Copy exactly, and only, the lines from the one containing "Get involved [button] (628, 148)" through the last line of the records below.
......
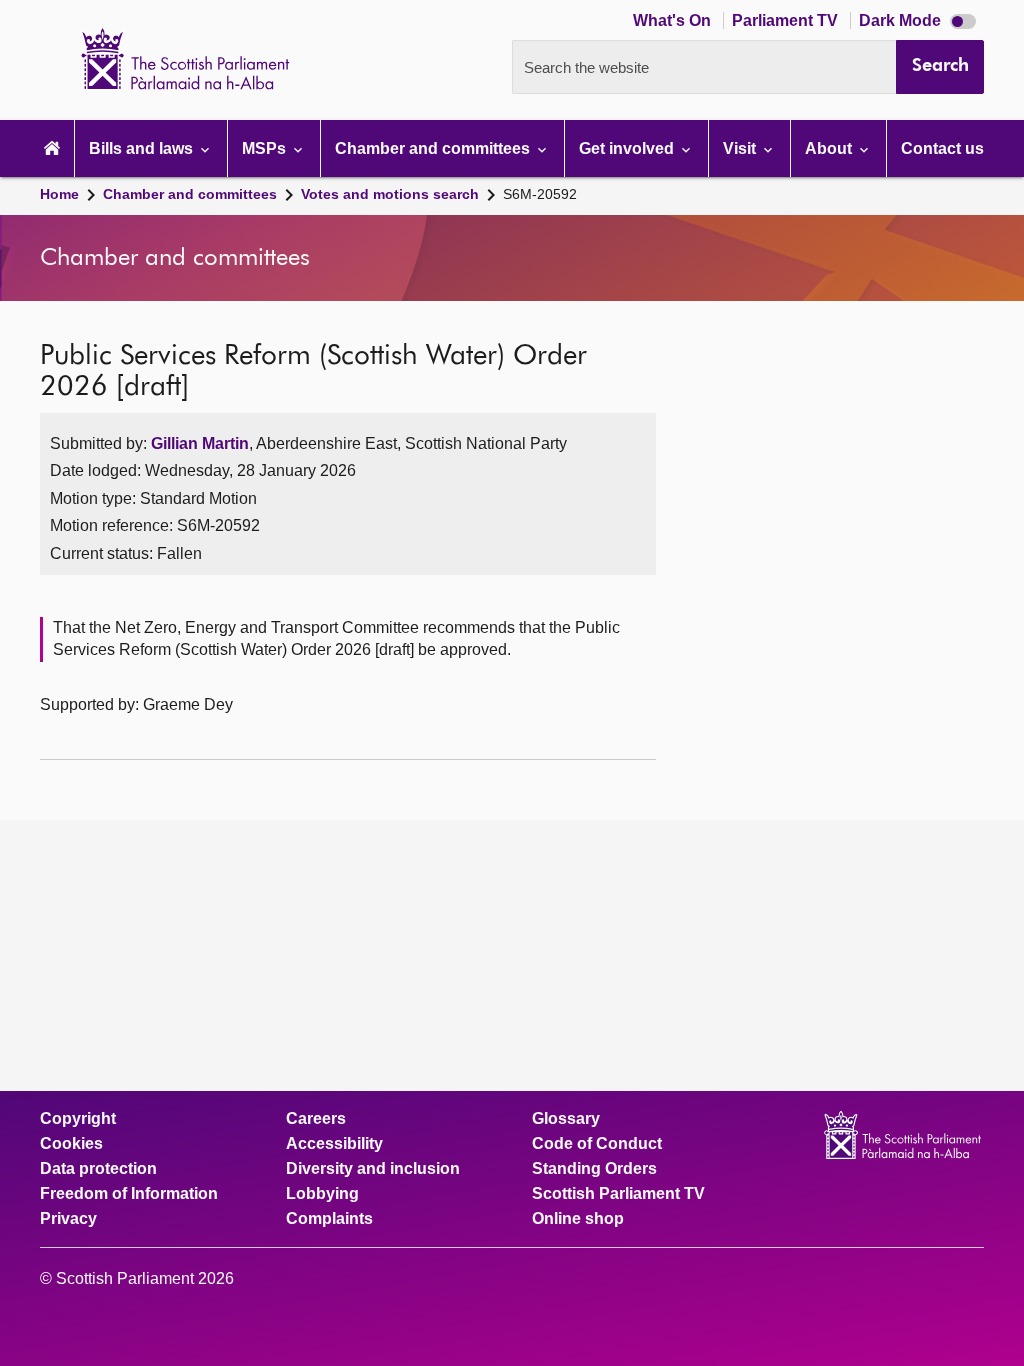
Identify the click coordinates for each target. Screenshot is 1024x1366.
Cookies (71, 1144)
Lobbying (322, 1194)
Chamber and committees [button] (434, 148)
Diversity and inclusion (373, 1169)
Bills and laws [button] (143, 148)
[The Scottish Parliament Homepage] (52, 148)
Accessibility (334, 1144)
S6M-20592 (540, 194)
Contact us (942, 148)
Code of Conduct (597, 1144)
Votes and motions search (390, 194)
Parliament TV (787, 20)
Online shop (578, 1219)
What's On (674, 20)
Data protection (98, 1169)
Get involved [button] (628, 148)
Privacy (68, 1219)
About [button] (830, 148)
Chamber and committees (190, 194)
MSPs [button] (266, 148)
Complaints (329, 1219)
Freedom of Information (129, 1194)
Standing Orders (594, 1169)
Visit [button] (741, 148)
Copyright (78, 1119)
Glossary (566, 1119)
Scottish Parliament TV (618, 1194)
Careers (316, 1119)
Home (59, 194)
......
Exercise answer =
Get involved [button] (628, 148)
Privacy (68, 1219)
About [button] (830, 148)
Chamber and committees (190, 194)
MSPs [button] (266, 148)
Complaints (329, 1219)
Freedom of Information (129, 1194)
Standing Orders (594, 1169)
Visit [button] (741, 148)
Copyright (78, 1119)
Glossary (566, 1119)
Scottish Parliament TV (618, 1194)
Careers (316, 1119)
Home (59, 194)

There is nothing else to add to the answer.